# By comparison, are Saanens more quiet than other breeds?



## Shepherd in training (May 10, 2011)

With urban homesteading increasing in popularity, the desire for raising goats in the city is getting plenty of press.   For those of us who are thinking about having a couple of goats in our backyard barnyard, are there breeds of goats that tend to be more quiet than others (all things being equal)?  I would like to have a couple of does with the intention of milking them someday.  I have a nice big backyard (over 1000square feet penned on a quarter-acre lot).  I already have chickens with no issues from the neighbors (egg bribery works wonders, don't ya know).   I have heard that Saanens are the 'marshmallows' of the goat world.  Large milkers with gentle and (hopefully) quiet temperaments.
Anyone out there care to educate me on this one?

Many many thanks!


----------



## aggieterpkatie (May 11, 2011)

I don't have any firsthand experience with Saanens, but I can't say enough good things about Oberhaslis.  They are by far the quietest and mild mannered goats I've ever had! LOVE them!


----------



## chubbydog811 (May 11, 2011)

LOVE the Saanens. From my experience, they are the quietest goats I have ever owned. They do "yell", but it's more of a pitiful whimper than anything. They never yell loud enough that I can hear them outside of the barn if they are in - the only time I've heard them REALLY yell, was when they were giving birth  Don't say that I blame them. 
Even the babies I found are very quiet, and better behaved than the other dairy type goats I've had.
Their temperaments are awesome if you like peaceful and friendly. This is the main reason I have almost sold off all my other goats, and replaced my herd with registered Saanens 
This could be a breed in general thing - but I did find more with Saanens that they tend to be shy around new people (they are 'one owner' type goats). My goats run right up to me and my mum (and their old owners) but tend to be shy when new people come to see them.

MATERIAL SUPPLIED =
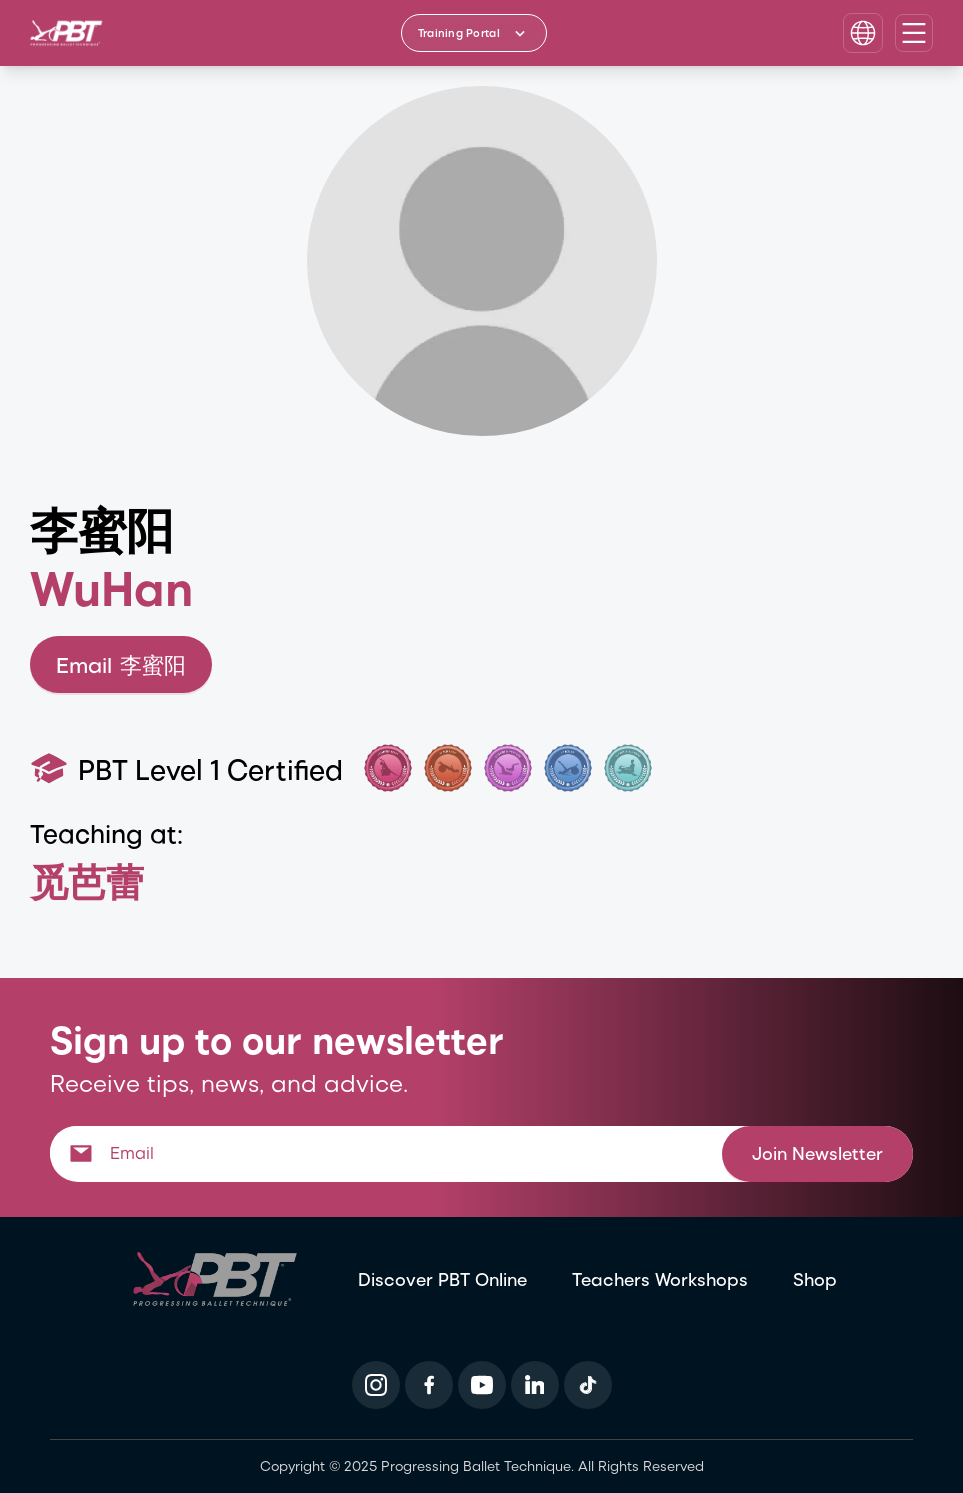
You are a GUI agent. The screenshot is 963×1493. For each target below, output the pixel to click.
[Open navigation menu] (914, 33)
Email (121, 664)
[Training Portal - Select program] (474, 33)
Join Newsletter (817, 1152)
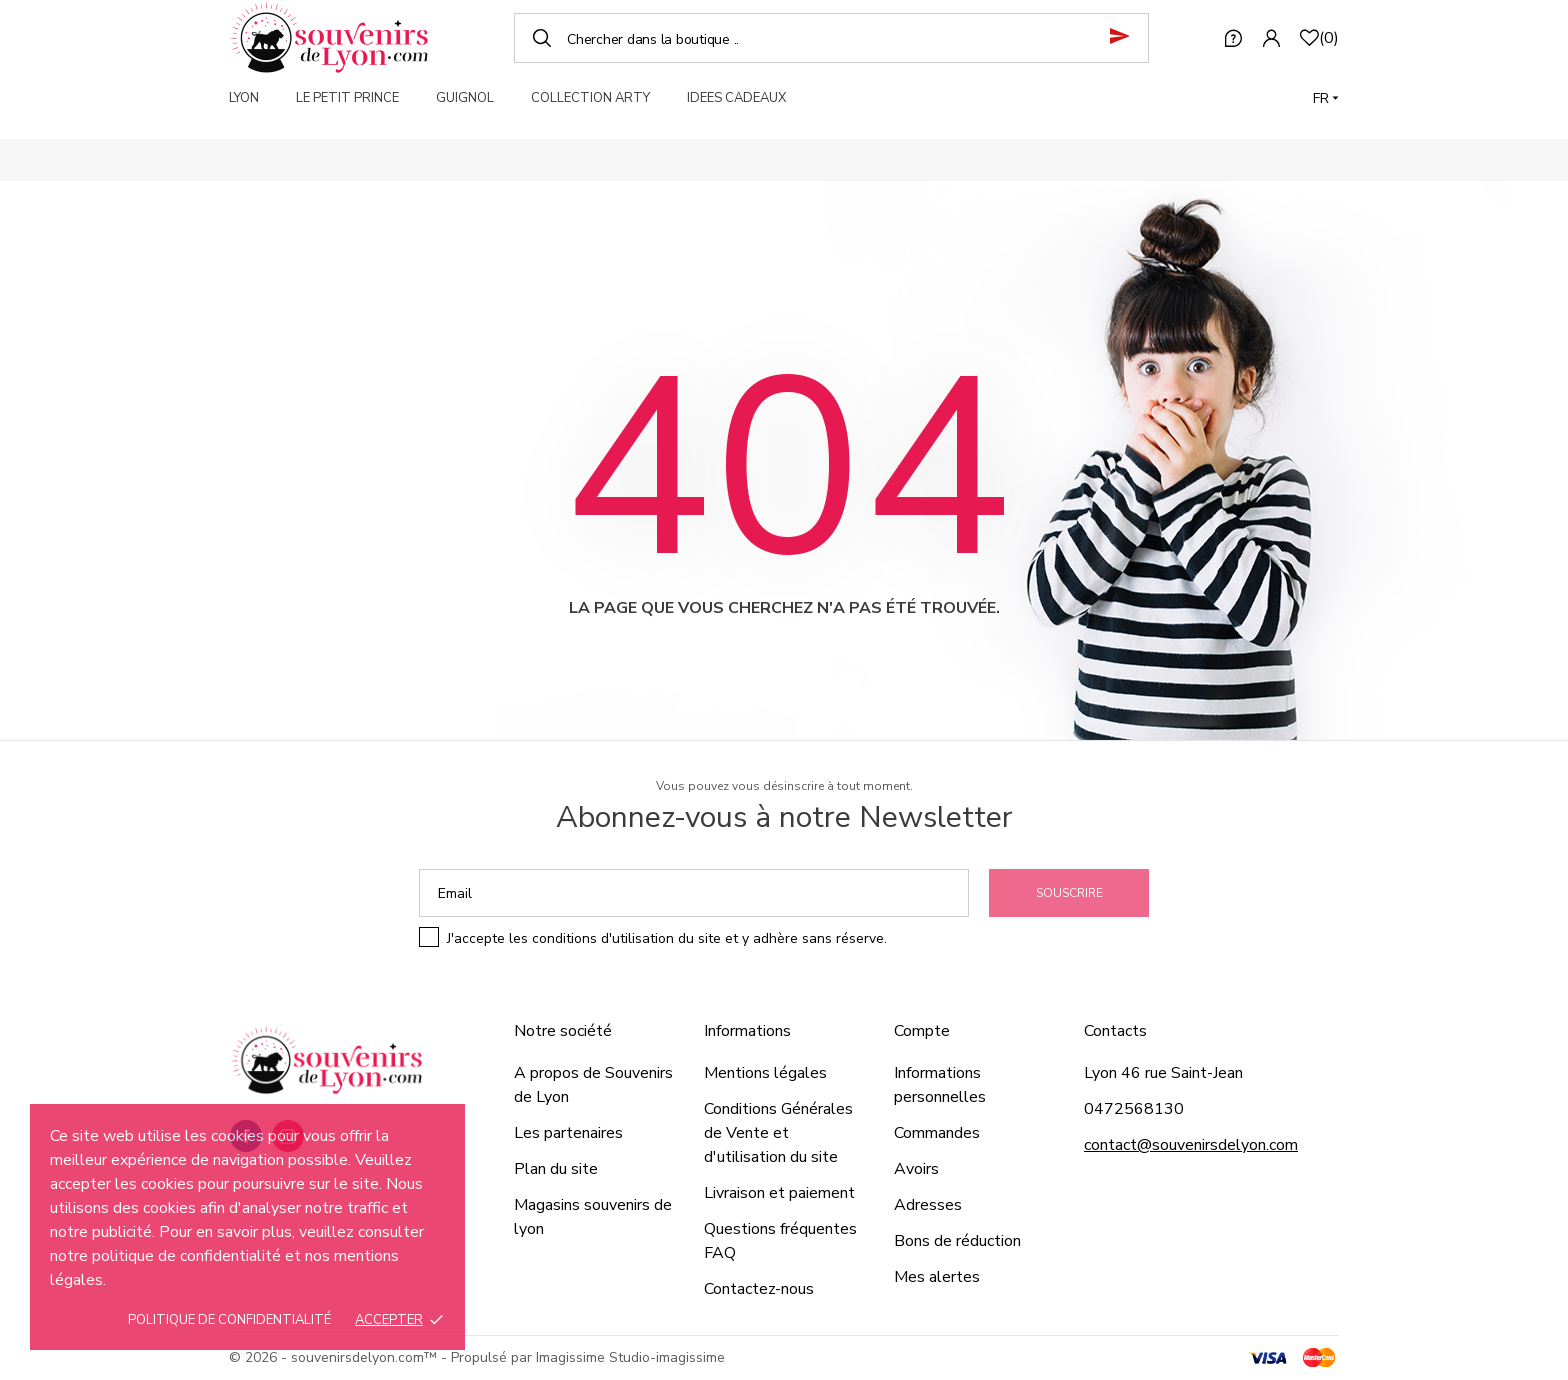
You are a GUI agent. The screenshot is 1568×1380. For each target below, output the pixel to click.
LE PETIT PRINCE (347, 98)
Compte (922, 1031)
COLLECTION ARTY (590, 98)
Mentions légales (765, 1073)
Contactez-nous (759, 1289)
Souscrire (1069, 893)
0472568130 (1134, 1109)
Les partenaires (568, 1133)
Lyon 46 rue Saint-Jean (1163, 1073)
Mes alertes (937, 1277)
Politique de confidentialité (229, 1320)
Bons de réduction (957, 1241)
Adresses (928, 1205)
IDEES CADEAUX (736, 98)
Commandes (937, 1133)
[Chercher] (831, 38)
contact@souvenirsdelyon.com (1191, 1145)
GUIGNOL (465, 98)
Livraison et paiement (779, 1193)
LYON (244, 98)
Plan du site (556, 1169)
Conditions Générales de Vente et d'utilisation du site (778, 1133)
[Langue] (1326, 98)
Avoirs (916, 1169)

DESCRIPTION OF THE TASK = Continue the forum thread on whether Saanens are quieter than other goat breeds, starting right after its final sentence.

REPLY TO THE EXERCISE =
----------



## lovinglife (May 11, 2011)

I loved my Saanen also, if/when we get goats again i will vote for Saanens.


----------



## Julie_A (May 11, 2011)

Of the Nubians, Alpines, Saanens and La Manchas we've had... La Manchas were very, very quiet. They had "small" voices when they did bleat.


----------



## ohiofarmgirl (May 11, 2011)

> I have heard that Saanens are the 'marshmallows' of the goat world.  Large milkers with gentle and (hopefully) quiet temperaments.


yep! thats them

however i like my la manchas better - they are more thrifty with their feed and dont mind the heat as much. also my la mancha milks more than my saanen every day. of course it depends on the individual... but still like my full sized la mancha better.

good luck!


----------



## MidnightChickenLover (May 17, 2011)

Saanen's are large goats. They tend to be on the quieter side, but I have one that is very loud. She's also not the brightest of the bunch either. The others are very smart, and are taught things farely quickly. I've taught them to go straight to the milking stand, and to turn their heads to the side while I pour feed into their bucket. They do give loud welcomes though, and when I show them at the fair they bawl when I walk away. They are very personable goats. I also have crosses and boers; and I see oberhaslis, lamanchas, and nubians at the fair. Boers and Nubians are the loudest. If you have a very small backyard farm, I would suggest Nigerian Dwarves, that is good ones. We have really nice ones at our fair, and they provide a very nice milk supply. Supposedly they are very sweet too. I'm not saying Saanens aren't a great choice, they are just larger stronger animals that would probably need a little more time and effort to maintain. I've never had milking problems with mine, they are also very healthy goats. My one Saanen wether is the gentlest of all creatures, and the only wether that (only saanen wether I've ever had) doesn't try to mount everything. Mine adore their heads being scratched, and I've only had to work with them about 2 weeks every year to keep things fresh in their head for I show them. If you want any more information, just ask


----------



## journeysend (May 17, 2011)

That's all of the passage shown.